Many Early Years Teachers said that they were being paid the same, or just slightly more than, a level three practitioner.
 
Increased costs
Meanwhile, 79% of managers who responded said that they did not currently employ an Early Years Teacher because of the increased costs.
 
Save the Children is calling on the government to target investment to support Early Years Teachers, improve career support and increase awareness of existing funding to help staff train as an Early Years Teacher.
 
High-quality practitioners
Neil Leitch, chief executive of the Alliance, said: ““Save the Children is right to argue that more must be done to ensure the early years sector is able to both recruit and retain high-quality practitioners.
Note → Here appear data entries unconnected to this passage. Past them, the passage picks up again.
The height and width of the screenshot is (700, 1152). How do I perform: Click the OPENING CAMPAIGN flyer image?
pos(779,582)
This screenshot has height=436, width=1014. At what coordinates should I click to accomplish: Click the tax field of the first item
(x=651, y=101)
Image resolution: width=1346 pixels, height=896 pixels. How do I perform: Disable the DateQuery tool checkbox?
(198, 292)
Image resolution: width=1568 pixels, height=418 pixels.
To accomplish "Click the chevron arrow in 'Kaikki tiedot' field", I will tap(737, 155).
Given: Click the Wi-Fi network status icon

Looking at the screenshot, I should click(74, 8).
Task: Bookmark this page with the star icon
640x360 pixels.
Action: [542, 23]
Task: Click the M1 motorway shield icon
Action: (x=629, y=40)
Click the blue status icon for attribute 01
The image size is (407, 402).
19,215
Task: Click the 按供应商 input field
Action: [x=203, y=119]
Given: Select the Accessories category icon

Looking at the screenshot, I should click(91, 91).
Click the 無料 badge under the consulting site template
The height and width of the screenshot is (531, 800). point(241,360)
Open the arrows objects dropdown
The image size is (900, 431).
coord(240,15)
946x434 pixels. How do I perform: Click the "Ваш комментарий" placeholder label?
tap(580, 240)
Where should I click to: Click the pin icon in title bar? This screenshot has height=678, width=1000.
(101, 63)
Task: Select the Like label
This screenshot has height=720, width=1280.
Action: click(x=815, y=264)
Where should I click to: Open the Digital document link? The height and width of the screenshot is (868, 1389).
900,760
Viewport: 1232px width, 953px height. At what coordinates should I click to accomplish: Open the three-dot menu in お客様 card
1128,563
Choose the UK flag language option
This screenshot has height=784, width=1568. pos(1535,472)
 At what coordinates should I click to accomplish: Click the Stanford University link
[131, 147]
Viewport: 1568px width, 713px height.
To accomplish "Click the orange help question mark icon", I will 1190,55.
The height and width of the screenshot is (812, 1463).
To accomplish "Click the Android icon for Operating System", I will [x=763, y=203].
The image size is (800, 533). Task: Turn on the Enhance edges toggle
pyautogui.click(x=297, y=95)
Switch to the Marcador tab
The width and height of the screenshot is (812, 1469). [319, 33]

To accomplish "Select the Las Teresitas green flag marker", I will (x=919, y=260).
With salaries in the sector among the lowest across all industries, and a continued lack of funding preventing many providers investing in adequate professional development and training for their staff, we are seeing far too many excellent practitioners making the difficult decision to leave the sector.
 
“This is not, however, just an issue facing early years teachers. There are many passionate and dedicated practitioners in the sector who, while they may not have a degree, have a wealth of experience and a in-depth knowledge of child development.
 
“With the number of ‘good’ and ‘outstanding’ providers at an all time high, it’s short-sighted to suggest efforts to improve child outcomes should be focused on Early Years Teachers alone. If government wants to ensure all children, and especially those from disadvantaged backgrounds, get the best possible start in life, it needs to take action to support and retain all high-quality practitioners, and not just those with graduate-level qualifications.”